World War II began with the invasion of an important regional ally of Estonia – Poland, by Germany. Although some coordination existed between Germany and the USSR early the war, the Soviet Union communicated to Nazi Germany its decision to launch its own invasion seventeen days after Germany's invasion, as a result, in part, of the unforeseen rapidity of the Polish military collapse.

  • On September 1, 1939, Germany invaded its part of Poland under the Molotov–Ribbentrop Pact.
  • September 3, Great Britain, France, Australia, New Zealand declare war on Germany.
  • September 14, the Polish submarine ORP Orzeł reached Tallinn, Estonia.
  • On September 17, the Soviet Union invaded its part of Poland under the Molotov–Ribbentrop Pact's secret protocol. During this invasion, a close coordination of German and Soviet military activity took place.
  • September 18, Orzeł incident, the Polish submarine escaped from internment in Tallinn and eventually made her way to the United Kingdom, Estonia's neutrality questioned by the Soviet Union and Germany.

On September 24, 1939, with the fall of Poland to Nazi Germany and USSR imminent and in light of the Orzeł incident, the Moscow press and radio started violently attacking Estonia as "hostile" to the Soviet Union. Warships of the Red Navy appeared off Estonian ports, Soviet bombers began a threatening patrol over Tallinn and the nearby countryside. Moscow demanded that Estonia allow the USSR to establish military bases and station 25,000 troops on Estonian soil for the duration of the European war. The government of Estonia accepted the ultimatum signing the corresponding agreement on September 28. 1939.

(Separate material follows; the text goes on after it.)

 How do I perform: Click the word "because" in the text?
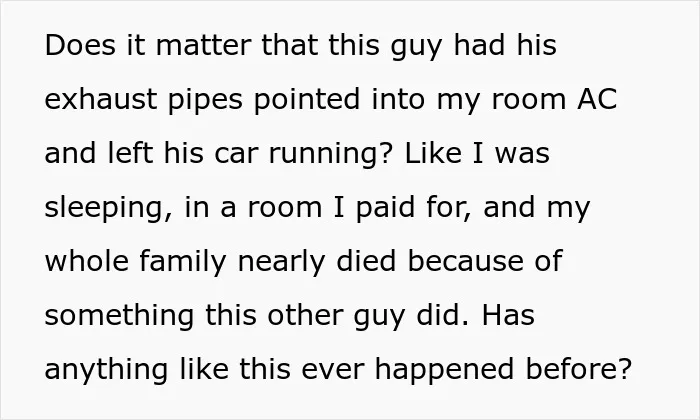point(466,261)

The Pact was made for ten years:

  1. Estonia granted the USSR the right to maintain naval bases and airfields protected by Red Army troops on the strategic islands dominating Tallinn, the Gulf of Finland and the Gulf of Riga;
  2. Soviet Union agreed to increase her annual trade turnover with Estonia and to give Estonia facilities in case the Baltic is closed to her goods for trading with the outside world via Soviet ports on the Black Sea and White Sea;
  3. USSR and Estonia undertook to defend each other from "aggression arising on the part of any great European power"
  4. It was declared: the Pact "should not affect" the "economic systems and state organizations" of USSR and Estonia.

There is no consensus in Estonian society about the decisions that the leadership of the Republic of Estonia made at that time.

When the Soviet troops marched into Estonia the guns of both nations gave mutual salutes, bands played both the Estonian anthem and the Internationale, the anthem of USSR at the time.

Similar demands were forwarded to Finland, Latvia and Lithuania. Finland resisted, and was attacked by the Soviet Union on November 30. Because the attack was judged as illegal, the Soviet Union was expelled from the League of Nations on December 14. Finland held out in the Winter War until March 1940, when the Moscow Peace Treaty was signed.

The first population loss for Estonia was the repatriation of about 12,000–18,000 Baltic Germans to Germany.